## What to do
Would you filter these records and copy every line that has the word "next"?

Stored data
'''

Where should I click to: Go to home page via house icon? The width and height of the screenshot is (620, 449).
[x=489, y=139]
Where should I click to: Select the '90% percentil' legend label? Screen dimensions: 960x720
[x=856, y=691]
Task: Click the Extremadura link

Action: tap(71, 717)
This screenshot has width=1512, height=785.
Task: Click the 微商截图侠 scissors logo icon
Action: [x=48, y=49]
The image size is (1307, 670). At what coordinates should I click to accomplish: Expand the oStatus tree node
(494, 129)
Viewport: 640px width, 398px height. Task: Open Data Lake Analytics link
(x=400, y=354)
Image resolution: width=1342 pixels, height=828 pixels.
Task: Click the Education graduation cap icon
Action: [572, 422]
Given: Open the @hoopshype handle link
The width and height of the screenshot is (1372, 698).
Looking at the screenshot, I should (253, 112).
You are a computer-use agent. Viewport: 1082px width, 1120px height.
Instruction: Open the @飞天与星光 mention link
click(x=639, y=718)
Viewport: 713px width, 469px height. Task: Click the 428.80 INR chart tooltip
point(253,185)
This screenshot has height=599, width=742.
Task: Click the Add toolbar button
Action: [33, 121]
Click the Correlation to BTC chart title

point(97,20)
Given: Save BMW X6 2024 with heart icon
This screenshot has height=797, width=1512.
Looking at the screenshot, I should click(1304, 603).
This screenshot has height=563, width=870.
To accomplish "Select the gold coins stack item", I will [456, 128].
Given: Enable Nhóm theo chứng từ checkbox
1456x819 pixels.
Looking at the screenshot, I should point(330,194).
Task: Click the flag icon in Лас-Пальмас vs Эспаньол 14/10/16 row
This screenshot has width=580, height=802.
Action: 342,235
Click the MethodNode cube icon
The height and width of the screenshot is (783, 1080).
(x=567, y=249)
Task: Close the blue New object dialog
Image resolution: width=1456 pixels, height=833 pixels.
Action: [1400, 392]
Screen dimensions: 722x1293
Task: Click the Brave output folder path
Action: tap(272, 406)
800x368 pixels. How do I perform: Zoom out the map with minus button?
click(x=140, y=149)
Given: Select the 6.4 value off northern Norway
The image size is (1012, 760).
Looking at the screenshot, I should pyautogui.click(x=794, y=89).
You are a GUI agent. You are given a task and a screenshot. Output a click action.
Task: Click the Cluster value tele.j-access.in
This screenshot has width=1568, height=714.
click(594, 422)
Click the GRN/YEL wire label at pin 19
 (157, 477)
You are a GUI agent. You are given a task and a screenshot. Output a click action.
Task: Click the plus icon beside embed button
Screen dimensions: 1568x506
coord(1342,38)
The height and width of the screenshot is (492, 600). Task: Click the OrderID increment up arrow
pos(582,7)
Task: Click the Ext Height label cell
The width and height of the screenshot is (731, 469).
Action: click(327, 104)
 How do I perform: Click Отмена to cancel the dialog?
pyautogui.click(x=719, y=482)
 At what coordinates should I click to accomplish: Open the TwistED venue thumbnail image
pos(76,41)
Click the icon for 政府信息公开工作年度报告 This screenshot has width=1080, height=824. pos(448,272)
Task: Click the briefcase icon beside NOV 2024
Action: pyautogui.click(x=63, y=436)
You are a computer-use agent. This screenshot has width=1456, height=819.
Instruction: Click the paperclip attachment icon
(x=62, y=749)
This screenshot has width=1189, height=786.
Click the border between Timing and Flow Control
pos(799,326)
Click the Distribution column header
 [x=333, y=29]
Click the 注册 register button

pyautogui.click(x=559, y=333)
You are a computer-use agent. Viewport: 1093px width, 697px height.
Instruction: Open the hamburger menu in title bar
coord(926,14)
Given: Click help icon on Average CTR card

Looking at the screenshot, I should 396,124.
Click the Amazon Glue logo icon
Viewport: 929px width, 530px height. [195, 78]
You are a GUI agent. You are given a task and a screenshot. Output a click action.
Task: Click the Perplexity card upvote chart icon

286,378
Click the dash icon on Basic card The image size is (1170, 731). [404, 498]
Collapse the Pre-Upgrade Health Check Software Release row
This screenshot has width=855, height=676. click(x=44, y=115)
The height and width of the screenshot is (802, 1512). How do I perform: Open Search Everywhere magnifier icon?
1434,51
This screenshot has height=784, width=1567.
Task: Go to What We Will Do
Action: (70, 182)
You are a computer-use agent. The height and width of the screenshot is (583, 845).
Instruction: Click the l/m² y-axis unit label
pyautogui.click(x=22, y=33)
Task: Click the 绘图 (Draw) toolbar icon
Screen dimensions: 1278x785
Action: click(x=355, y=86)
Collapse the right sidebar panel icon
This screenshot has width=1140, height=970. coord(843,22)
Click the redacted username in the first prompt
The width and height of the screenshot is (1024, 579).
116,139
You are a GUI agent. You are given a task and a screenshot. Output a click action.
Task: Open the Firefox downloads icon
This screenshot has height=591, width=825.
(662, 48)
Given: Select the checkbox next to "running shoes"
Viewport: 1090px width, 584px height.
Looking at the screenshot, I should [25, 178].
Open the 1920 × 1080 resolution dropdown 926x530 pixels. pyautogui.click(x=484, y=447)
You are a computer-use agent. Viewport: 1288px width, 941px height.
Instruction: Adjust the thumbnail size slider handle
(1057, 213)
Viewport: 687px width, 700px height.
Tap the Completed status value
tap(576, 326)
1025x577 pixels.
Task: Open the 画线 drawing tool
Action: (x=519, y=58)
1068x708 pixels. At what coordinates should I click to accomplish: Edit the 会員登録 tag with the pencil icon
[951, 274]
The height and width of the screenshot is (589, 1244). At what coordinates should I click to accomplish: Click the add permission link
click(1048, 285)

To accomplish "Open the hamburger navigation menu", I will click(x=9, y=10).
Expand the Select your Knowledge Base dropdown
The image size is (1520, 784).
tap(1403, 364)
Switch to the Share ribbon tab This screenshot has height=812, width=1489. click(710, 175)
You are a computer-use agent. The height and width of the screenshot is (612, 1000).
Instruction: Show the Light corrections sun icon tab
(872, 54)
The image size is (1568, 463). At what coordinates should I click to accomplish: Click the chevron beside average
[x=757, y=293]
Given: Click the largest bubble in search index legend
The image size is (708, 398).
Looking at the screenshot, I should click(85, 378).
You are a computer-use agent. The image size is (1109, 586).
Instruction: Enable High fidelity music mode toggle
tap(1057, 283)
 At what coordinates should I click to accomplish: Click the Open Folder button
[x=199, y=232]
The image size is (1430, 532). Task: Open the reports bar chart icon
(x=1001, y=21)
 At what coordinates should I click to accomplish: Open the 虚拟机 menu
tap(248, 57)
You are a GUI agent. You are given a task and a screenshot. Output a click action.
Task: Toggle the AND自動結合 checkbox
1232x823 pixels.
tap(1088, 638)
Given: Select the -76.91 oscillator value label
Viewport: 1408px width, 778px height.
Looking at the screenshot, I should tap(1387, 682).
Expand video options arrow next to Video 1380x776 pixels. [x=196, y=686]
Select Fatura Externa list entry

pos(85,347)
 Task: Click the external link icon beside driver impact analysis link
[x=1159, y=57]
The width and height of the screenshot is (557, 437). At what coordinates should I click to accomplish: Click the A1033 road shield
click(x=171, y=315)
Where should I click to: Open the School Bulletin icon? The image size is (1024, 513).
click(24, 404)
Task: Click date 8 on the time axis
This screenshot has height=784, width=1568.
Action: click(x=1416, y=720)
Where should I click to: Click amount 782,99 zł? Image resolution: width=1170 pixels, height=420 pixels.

'''

## Exercise answer
Given: Select the checkbox next to "running shoes"
Expand video options arrow next to Video 1380x776 pixels. [x=196, y=686]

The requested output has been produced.